(SUPPLIED DATA Opens)

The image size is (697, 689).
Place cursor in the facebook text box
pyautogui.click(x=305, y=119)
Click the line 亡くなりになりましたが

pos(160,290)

(SUPPLIED DATA Closes)

WHAT THE EXERCISE ASKS: Print every entry exactly as written.

COMPLETED EXERCISE:
The image size is (697, 689).
Place cursor in the facebook text box
pyautogui.click(x=305, y=119)
Click the line 亡くなりになりましたが

pos(160,290)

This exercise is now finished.